Work request:
Look below for the line with "Given: Select the". Retype it and every line after it to the end, exactly, but leave out the pictures.

Stored data entries:
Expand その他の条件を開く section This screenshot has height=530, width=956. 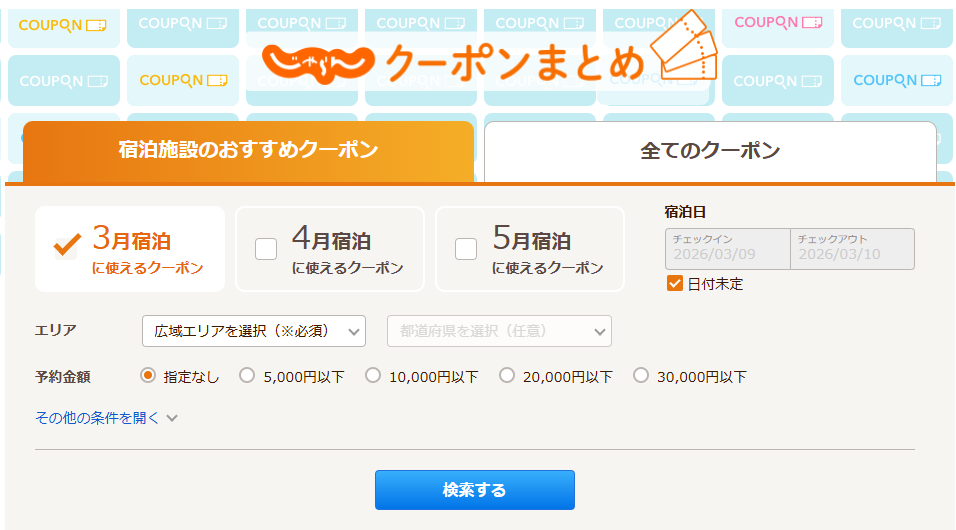point(98,418)
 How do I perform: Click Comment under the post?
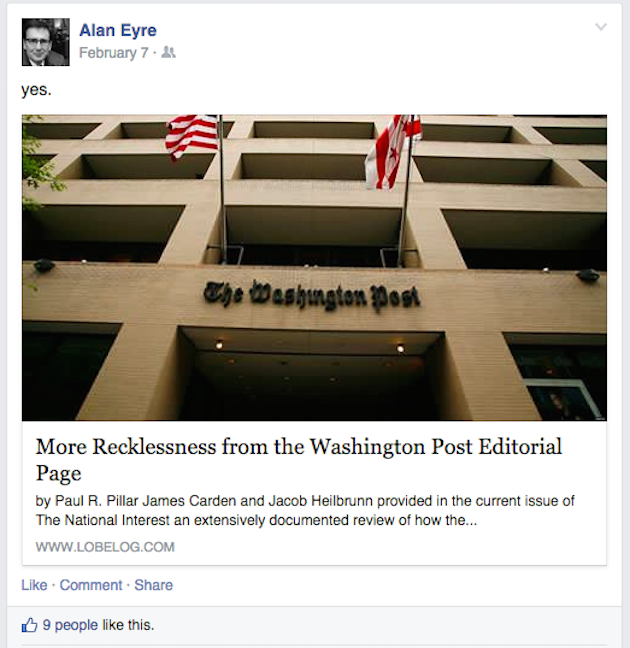tap(90, 585)
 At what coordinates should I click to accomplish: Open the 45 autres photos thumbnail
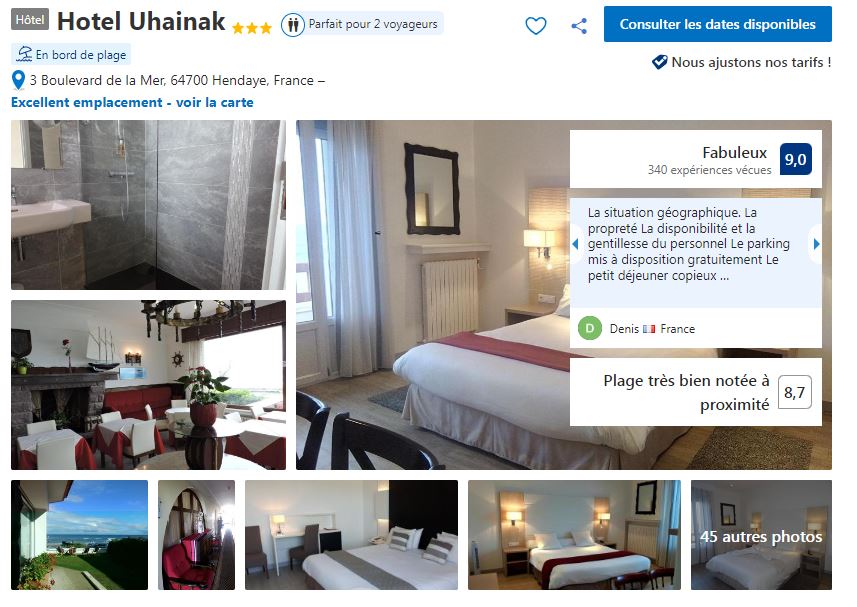[761, 535]
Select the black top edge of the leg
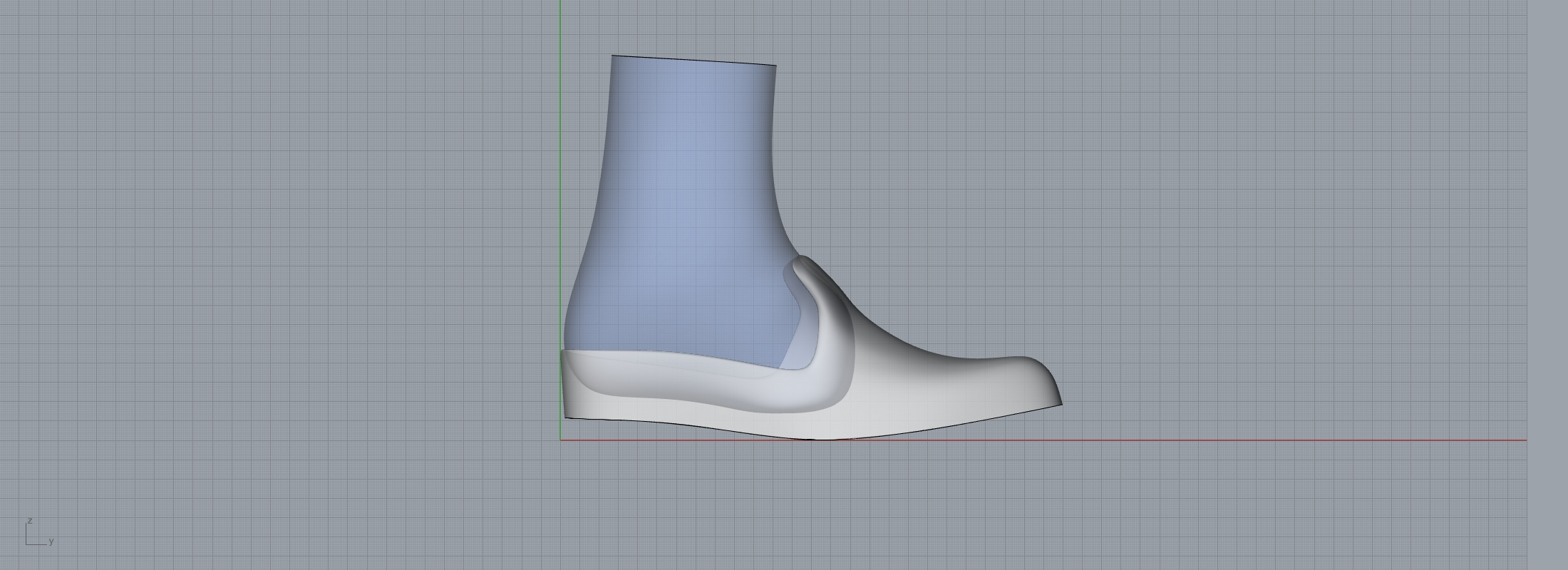 (693, 60)
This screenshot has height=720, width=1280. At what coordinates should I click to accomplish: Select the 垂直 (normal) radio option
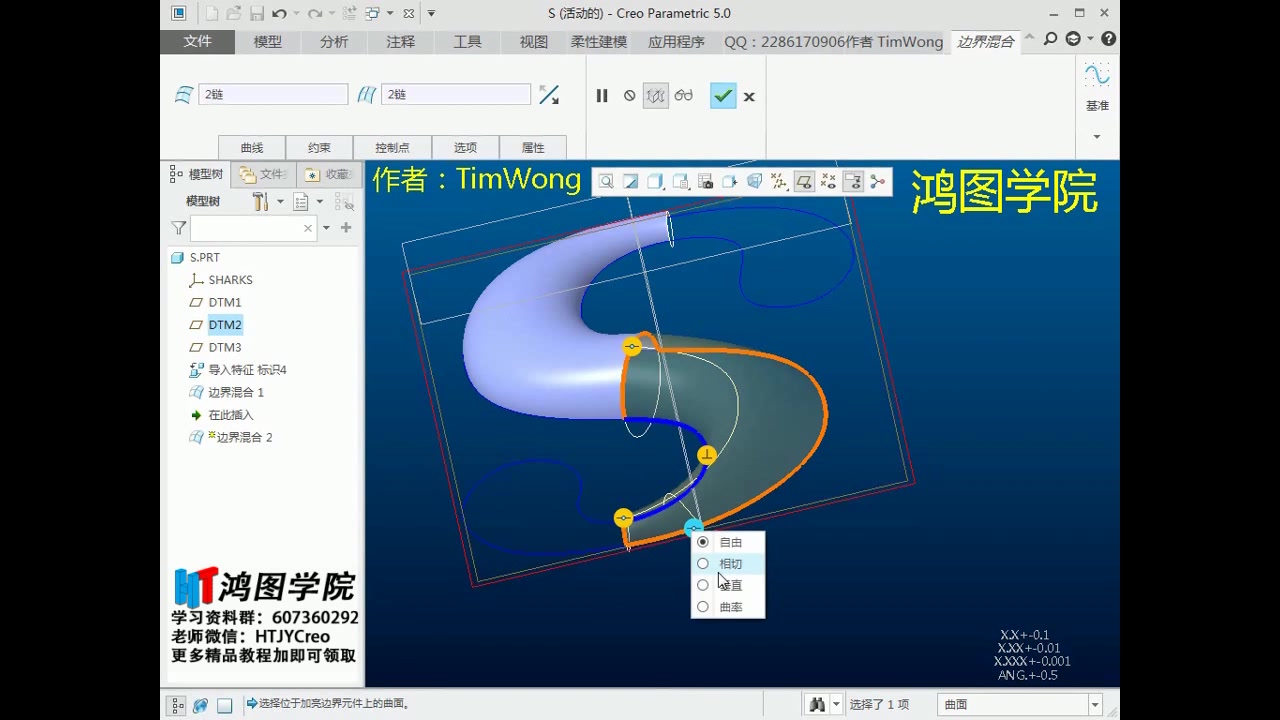(x=730, y=584)
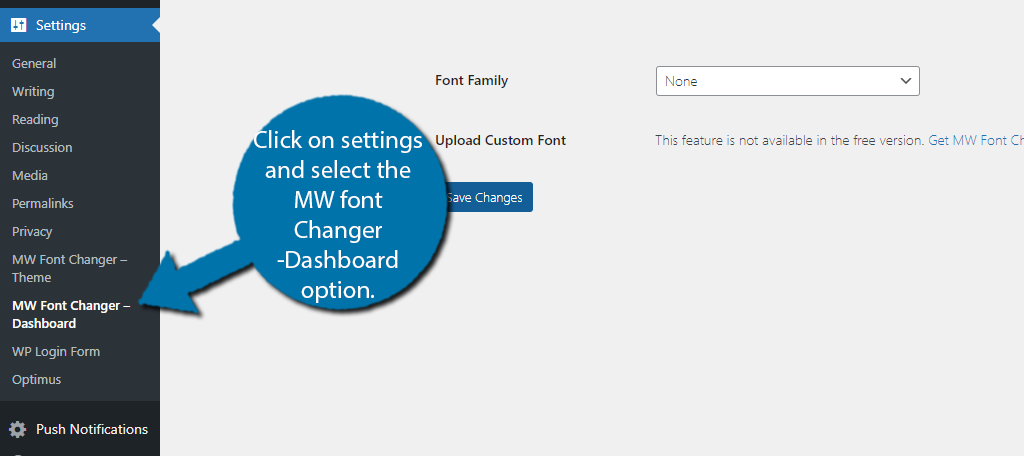Go to Writing settings

[33, 91]
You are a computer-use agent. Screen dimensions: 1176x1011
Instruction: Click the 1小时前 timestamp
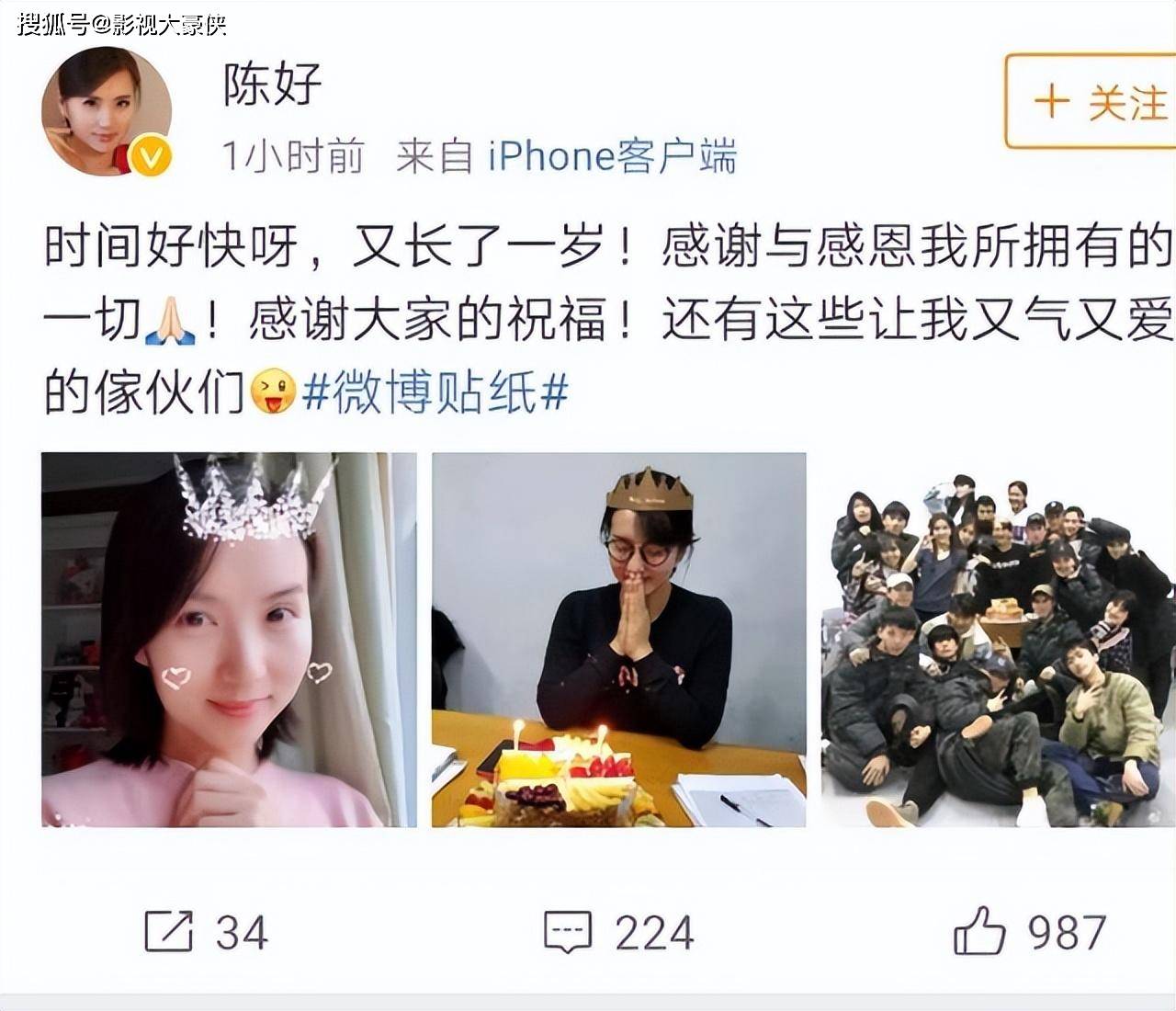pos(293,156)
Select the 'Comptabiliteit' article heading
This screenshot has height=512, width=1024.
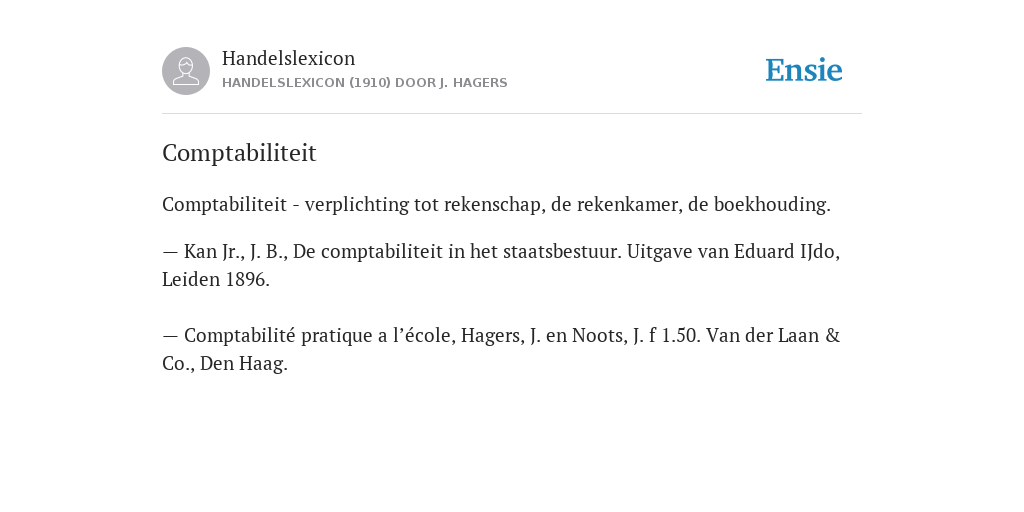coord(239,153)
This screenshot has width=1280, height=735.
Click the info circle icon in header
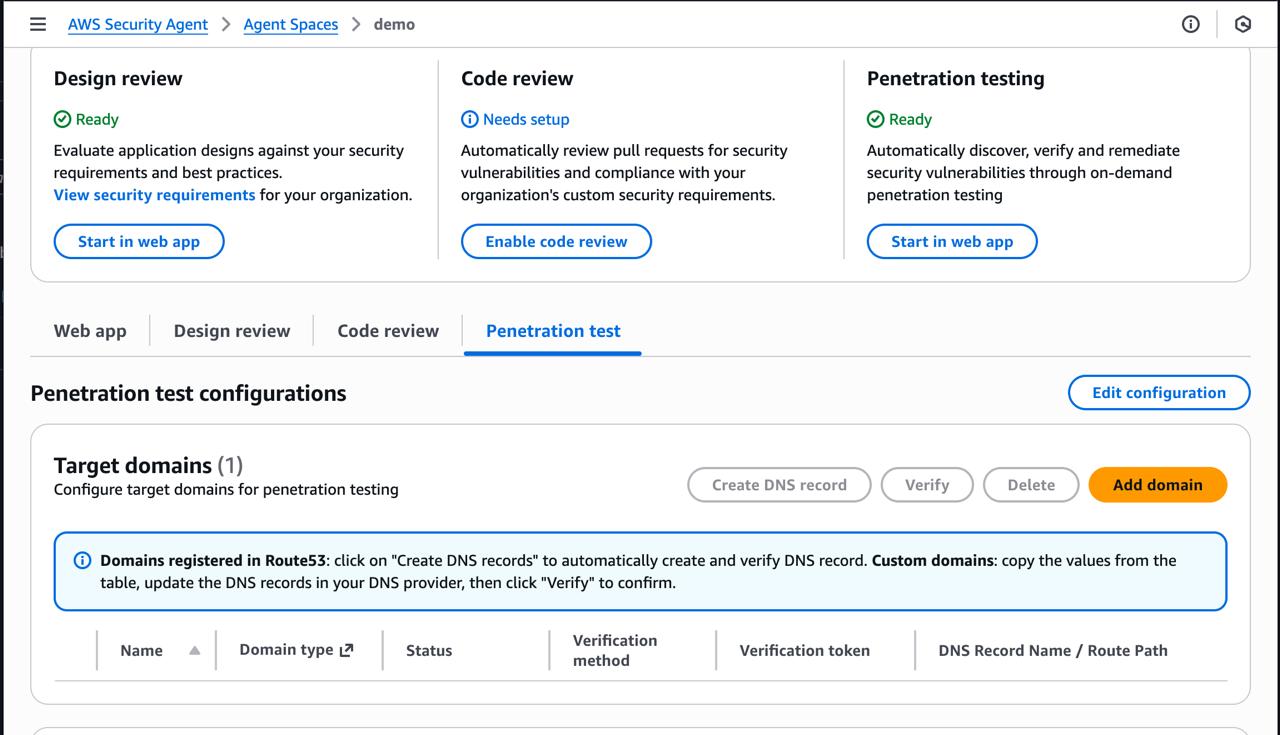(1190, 24)
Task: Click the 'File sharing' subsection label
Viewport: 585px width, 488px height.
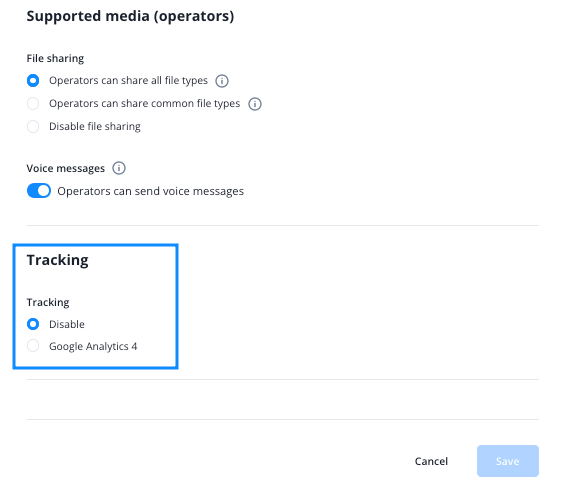Action: 55,59
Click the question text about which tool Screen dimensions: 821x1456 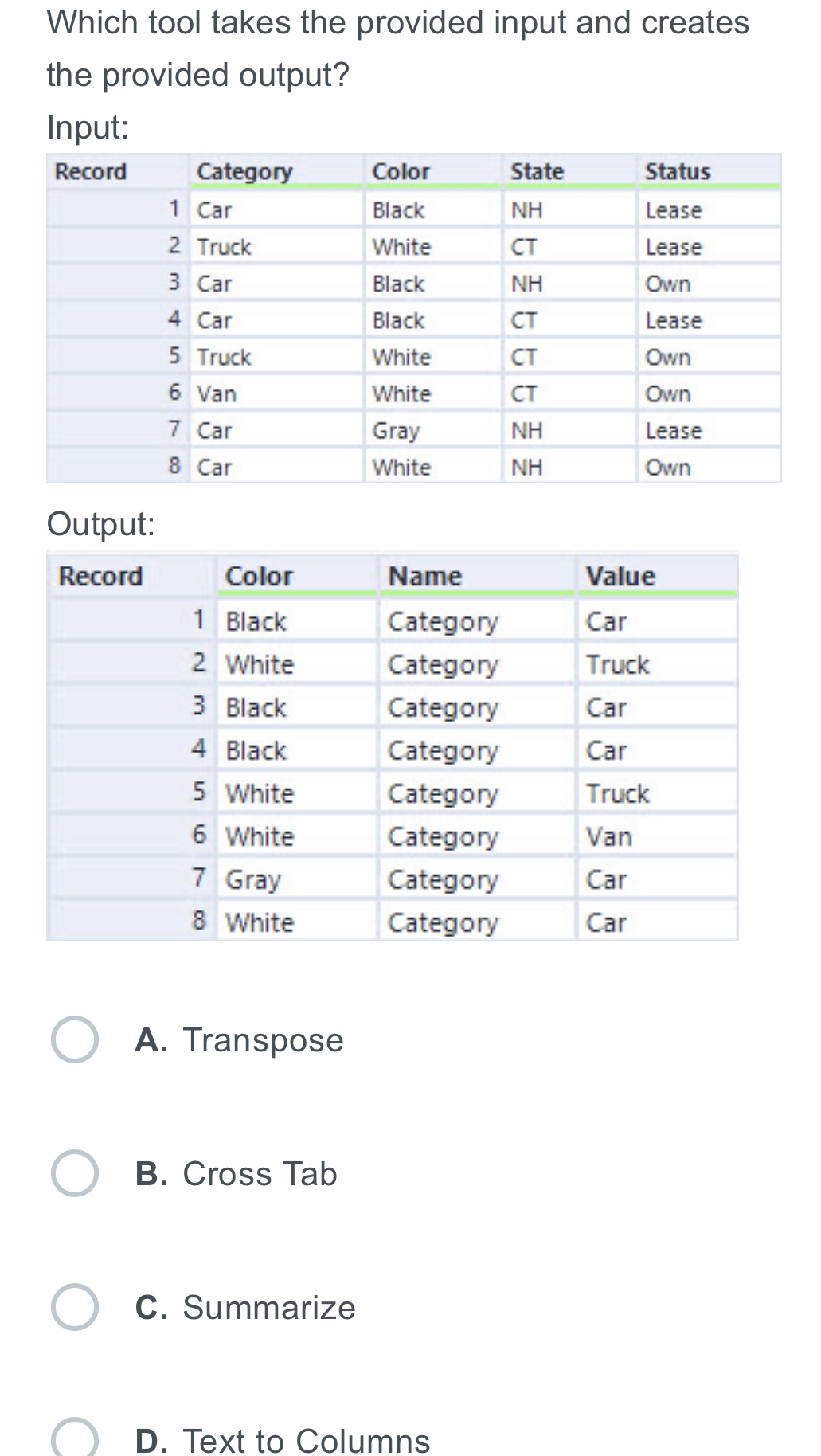[x=397, y=48]
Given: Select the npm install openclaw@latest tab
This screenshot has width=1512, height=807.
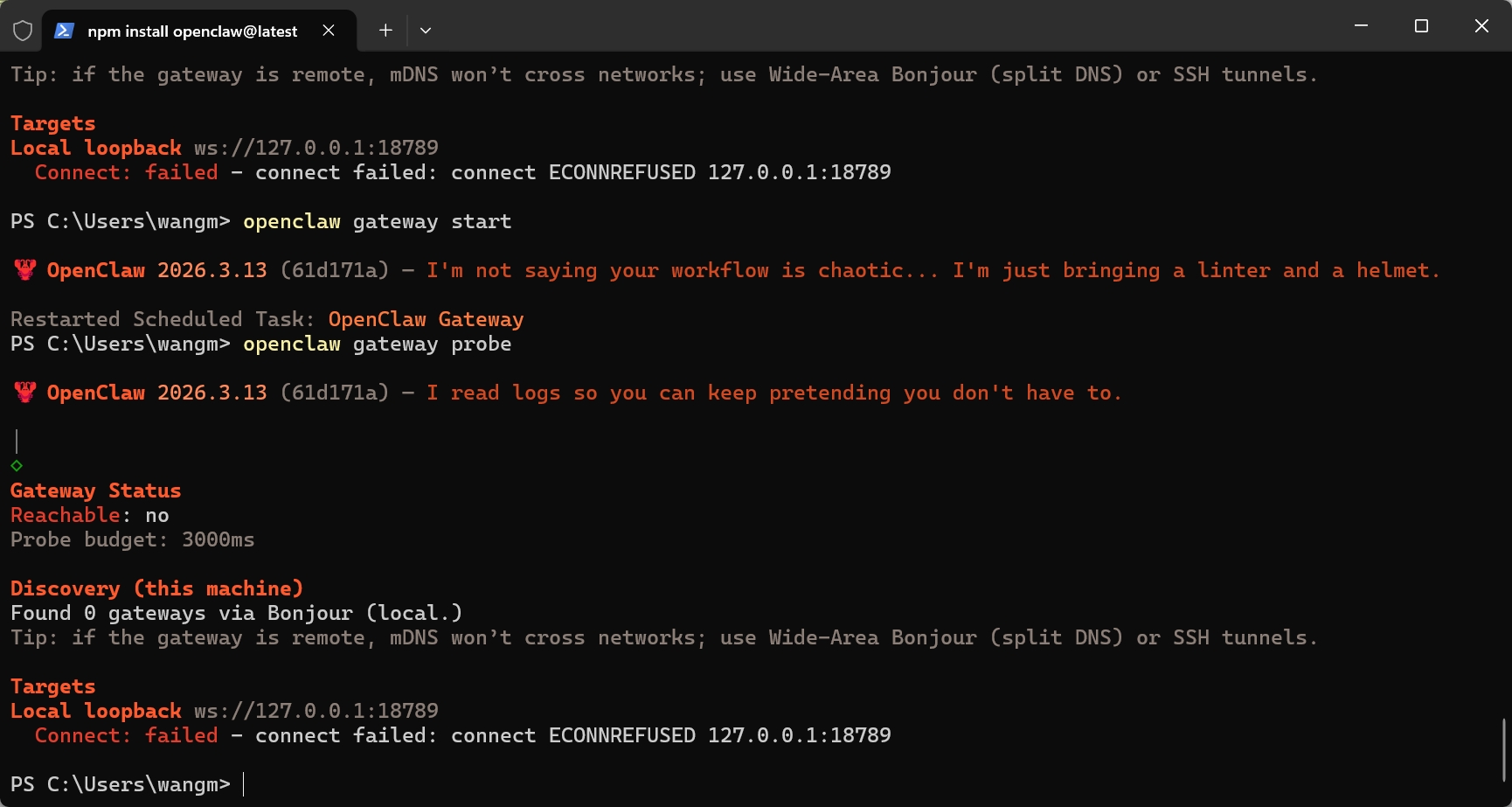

Result of the task:
Given: Select the npm install openclaw@latest tab
This screenshot has width=1512, height=807.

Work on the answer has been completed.